Antananarivo, 29 Janvier, 21h45 – La question est discutée depuis plus d’un an, et jusqu’ici, rien n’est encore acquis. L’idée d’une levée temporaire des brevets des vaccins anti-Covid-19 continue de diviser les pays membres de l’Organisation mondiale du commerce. Un compromis pourrait cependant être trouvé dans les semaines à venir, laisse entendre la directrice générale de l’organisation, Ngozi Okonjo-Iweala, lors d’une conférence de presse, vendredi.
« Nous pensons qu’un terrain d’entente, un compromis raisonnable pourrait être trouvé, permettant aux pays en développement d’avoir accès à des transferts de technologie et à la propriété intellectuelle tout en encourageant l’innovation et la recherche », a-t-elle indiqué au cours d’une conférence de presse. Elle espère que ce compromis puisse voir le jour « dans les prochaines semaines » même si elle n’a donné aucune information sur cette entente possible à venir.
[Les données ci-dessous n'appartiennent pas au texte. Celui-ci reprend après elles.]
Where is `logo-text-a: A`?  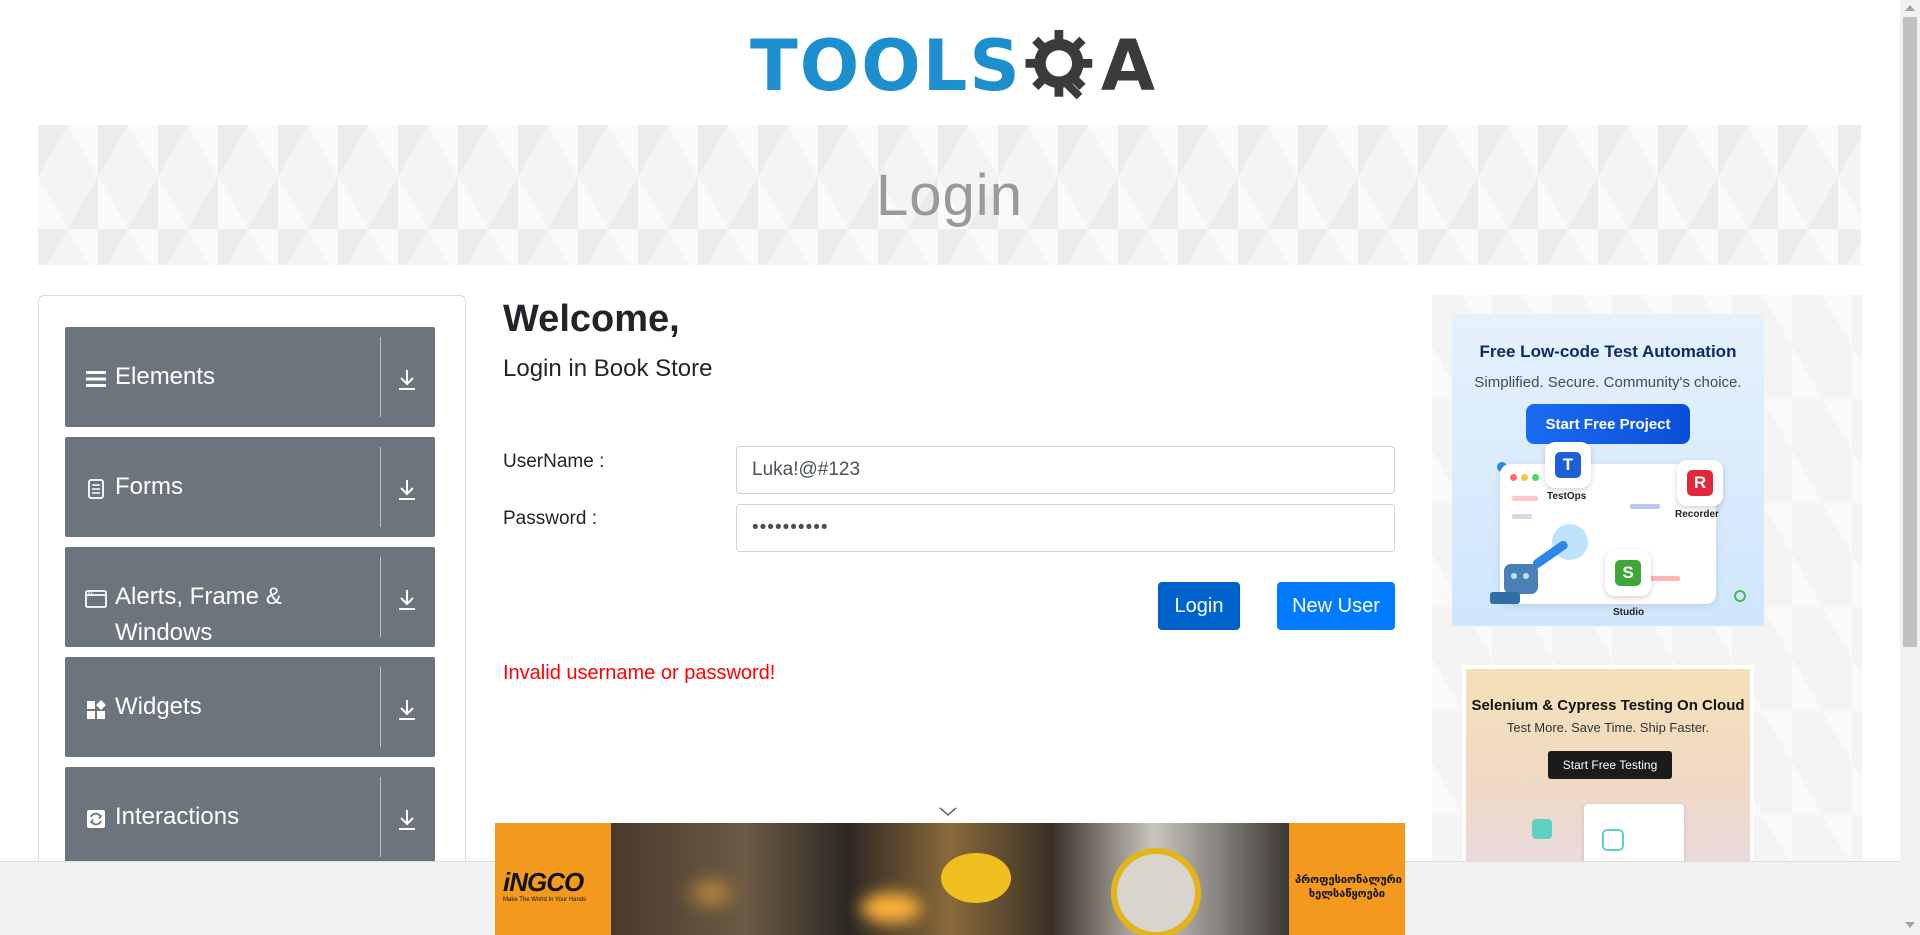 logo-text-a: A is located at coordinates (1128, 66).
La levée temporaire des brevets est soutenue par des pays émergents comme l’Inde et l’Afrique du Sud, ainsi que les pays en développement. Ces pays estiment « qu’une levée des droits de propriété intellectuelle est essentielle pour encourager et soutenir les capacités de fabrication », rappelle la directrice générale de l’OMC.
Cette option est cependant rejetée par les pays développés, notamment européens qui « croient qu’il est surtout important de garantir l’accès [aux vaccins]… et qui ne veulent rien faire qui découragerait l’innovation et la recherche et développement parce que c’est ainsi que les nouveaux vaccins ont été inventés », souligne encore Ngozi Okonjo-Iweala.
Pour soutenir la distribution et la facilitation de l’accès aux vaccins, Franck Riester, ministre français du Commerce extérieur, évoque « la nécessité de lever au maximum les restrictions aux échanges et la possibilité de création de lignes de production pour maintenant et pour l’avenir « . Parlant au nom de l’Union européenne que la France préside pour l’année, il prône plutôt la « facilitation de l’accès aux licences volontaires, aux licences obligatoires qui existent déjà ».